L’émergence des marques comme protagonistes du cinéma
Dès les heures dorées de l’aube, alors que les marques commencent à illuminer les murs du monde, des titans de la toile tels que Barbie, Saint Laurent et McDonald’s s’installent sur les grands écrans, non plus comme de simples accessoires, mais comme les protagonistes de l’intrigue.
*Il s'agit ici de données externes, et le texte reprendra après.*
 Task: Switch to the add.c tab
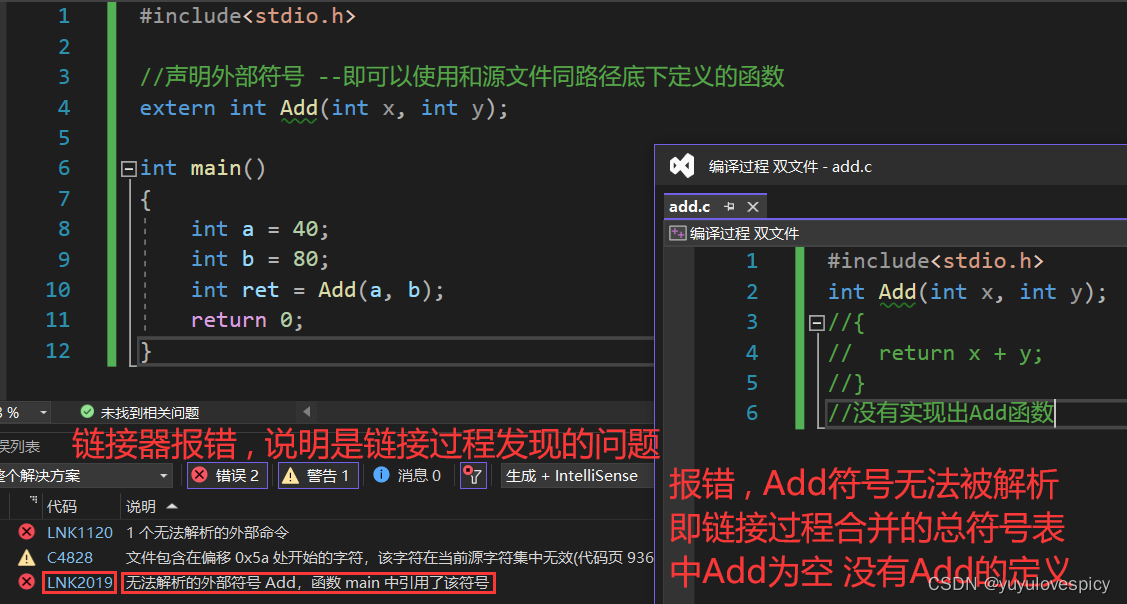click(690, 206)
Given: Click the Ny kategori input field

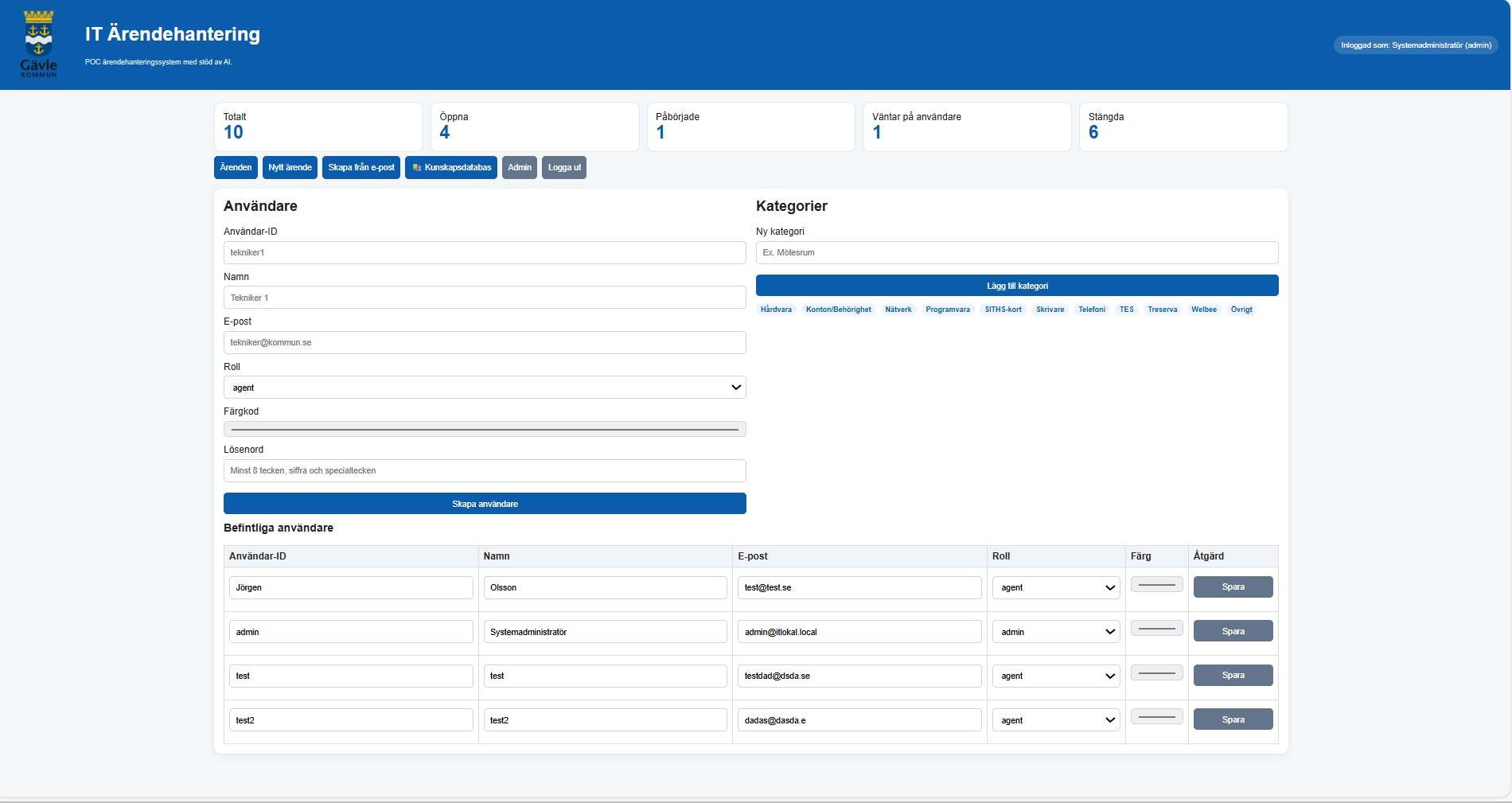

En effet, nous assistons à un nouveau chapitre de l’histoire du cinéma, où les marques n’occupent plus un rôle secondaire, mais plutôt le rôle principal, déclenchant un débat fascinant sur l’interaction dynamique entre l’art et le commerce.
La symbiose entre le cinéma et le marketing des marques
Le long-métrage à venir avec Margot Robbie et Ryan Gosling offre à la marque emblématique de Barbie, et sa maison mère Mattel, une exposition marketing mondiale, dans la lignée des films “Lego” qui ont conquis les salles obscures. “L’évolution de la place des marques au cinéma ne ressemble plus à ce que nous avons connu au siècle dernier,” déclare Jean-Marc Lehu, spécialiste du management à l’université Panthéon-Sorbonne, “Le public entretient désormais une proximité telle avec ces marques que leur présence au centre d’un film ne suscite plus de controverse.”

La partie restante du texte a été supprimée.